Main chain C=O and N=H must be hydrogen bonded to neutralise their charges.
On the Kyte and Doolittle Scale (from Arg = -4.5 - Ile =+4.5), what is the minimum number that predicts a transmembrane helix?
+1.6
How many residues are used in the window on a hydropathy plot, and why?
19, as this is the number of residues in a typical transmembrane helix.
On a hydropathy plot, what value must peaks be above to be a transmembrane helix?
+1.6
Can Kyte Doolittle analysis be performed on transmembrane ß-barrels?
No - as the residues alternate between hydrophobic-hydrophilic
What are three kinds of hydrophobic protein anchors?
- Acylated
- Prenylated
- GPI Anchor
What is myristoylation?
An amide bond to an N-terminal glycine
Where is myristoylation typically found?
The inner leaflet of eukaryotes
What is prenylation?
A thioester link to C-terminal cysteine
When does prenylation occur?
Post-translationally
What is a thioesterase?
An enzyme that reversibly cleaves thioester lipid anchors.
What is GPI?
Glycosyl phophatidylinositol
Where do GPI anchors face?
Exoplasm
What is the general structure Aquaporin?
- 6 transmembrane helices + 2 short helices per subunit
- Aquaporin is a tetramer
- Each subunit has a pore
How wide is the aquaporin pore?
2.8Å
Which two highly conserved residues form the gate?
Arg195 and His180
Is the pore lined with hydrophobic or hydrophilic residues?
Hydrophobic
What happens in the aquaporin channel if an uninterrupted chain of water molecules forms?
The chain becomes a ‘proton conducting wire’, co-translating protons from one side of the membrane to another, forming hydronium ions
What mechanism stops proton co-translation in aquaporin?
Water is stabilised by two highly conserved Asn residues.
They hydrogen bond the lone pairs on the O on water.
What is the general structure of the Potassium Channel?
- Four identical subunits
- Each subunit has two membrane spanning helices
- One channel per tetramer
- P segment (selectivity filter)
What the are key features of the potassium channel p segment?
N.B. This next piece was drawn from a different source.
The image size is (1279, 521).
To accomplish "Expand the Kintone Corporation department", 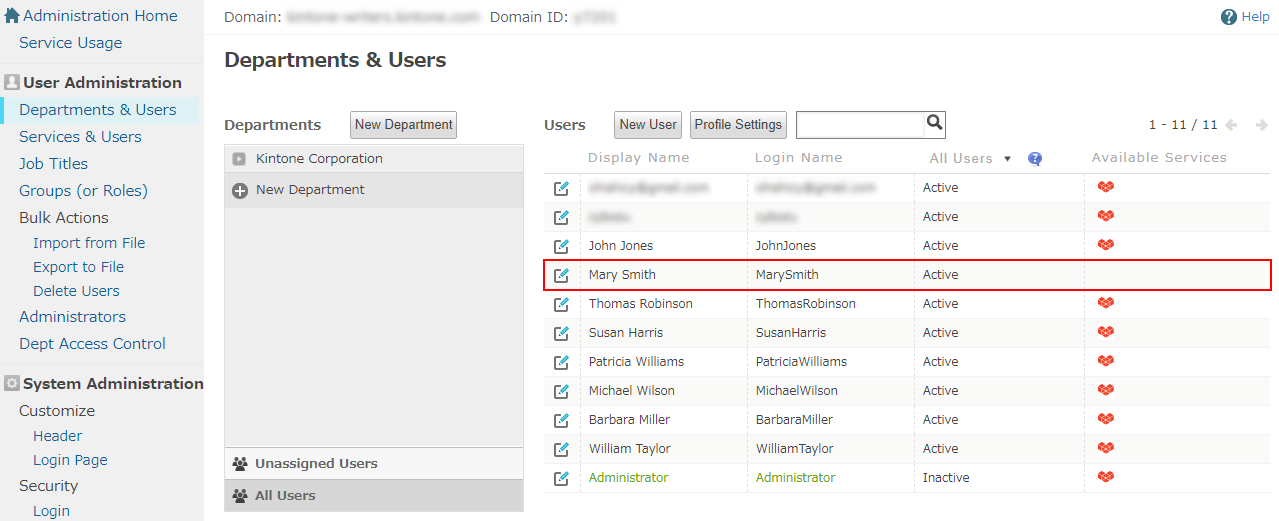I will [x=239, y=159].
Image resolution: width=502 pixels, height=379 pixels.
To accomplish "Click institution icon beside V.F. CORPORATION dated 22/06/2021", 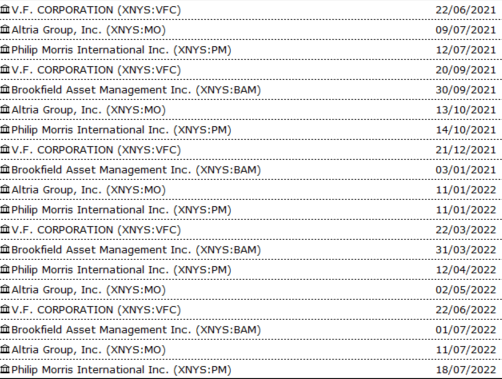I will pyautogui.click(x=5, y=9).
- Selectivity filter to allow only potassium
- Homologous in all potassium channels
- Mutations stop selectivity
- Functional even if bacterial segment replaced with mammalian segment
What is the rate of transport of the potassium channel?
108 ions/second
What is the diameter of the potassium channel selectivity filter?
3Å
What is the diameter of the potassium channel vestibule?
10Å
What form of potassium travels through the selectivity filter?
Desolvated potassium
Since potassium is larger than sodium, how is it selected?
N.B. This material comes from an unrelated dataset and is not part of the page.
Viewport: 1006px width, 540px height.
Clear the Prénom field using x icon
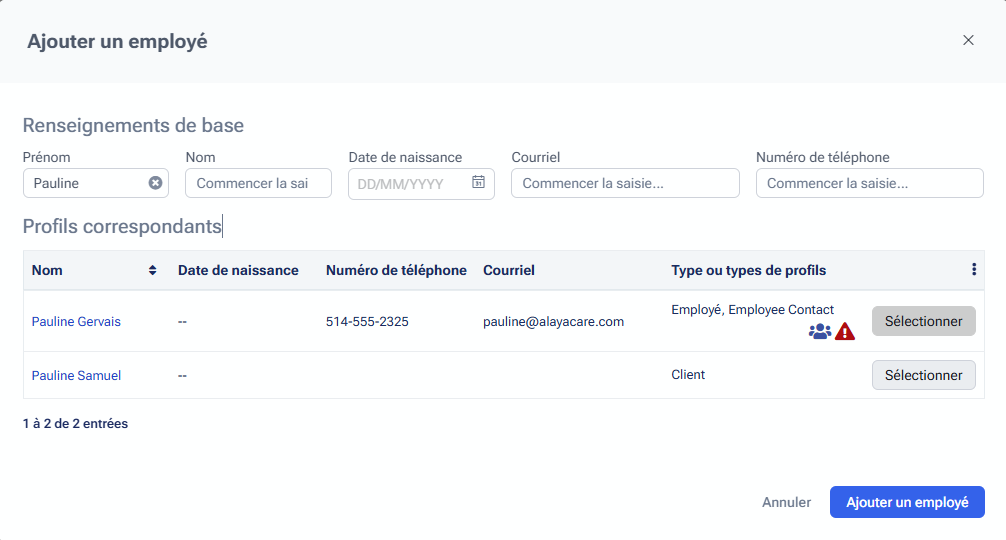tap(155, 183)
It is transported as the desolvated ion - the desolvation energy is matched by specific coordination by the filter.
What part of the selectivity filter coordinates the desolvated potassium ion?
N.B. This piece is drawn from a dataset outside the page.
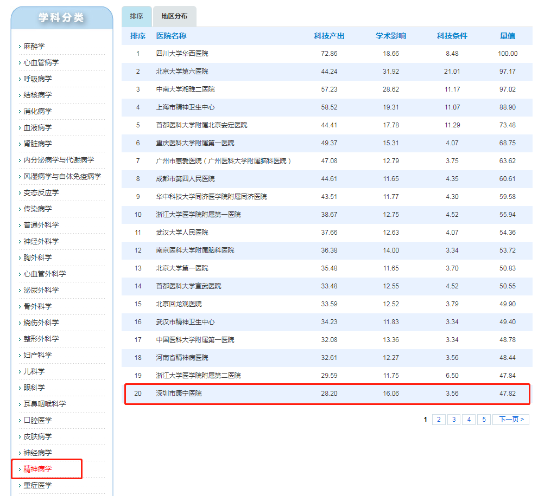
Task: Open the 重症医学 category
Action: click(37, 485)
The main chain carbonyl groups that line the channel.
What is the difference in activation energy that favours potassium transport over sodium transport in the potassium channel?
1000X
How many potassium binding sites are there in the selectivity filter?
4
Which potassium binding sites can be occupied similtaneously, and why?
1 & 3 or 2 & 4, this prevents electrostatic repulsion.
What is the purpose of the potassium channel vestibule?
It limits the hydrophobic distance that the ions have to travel through.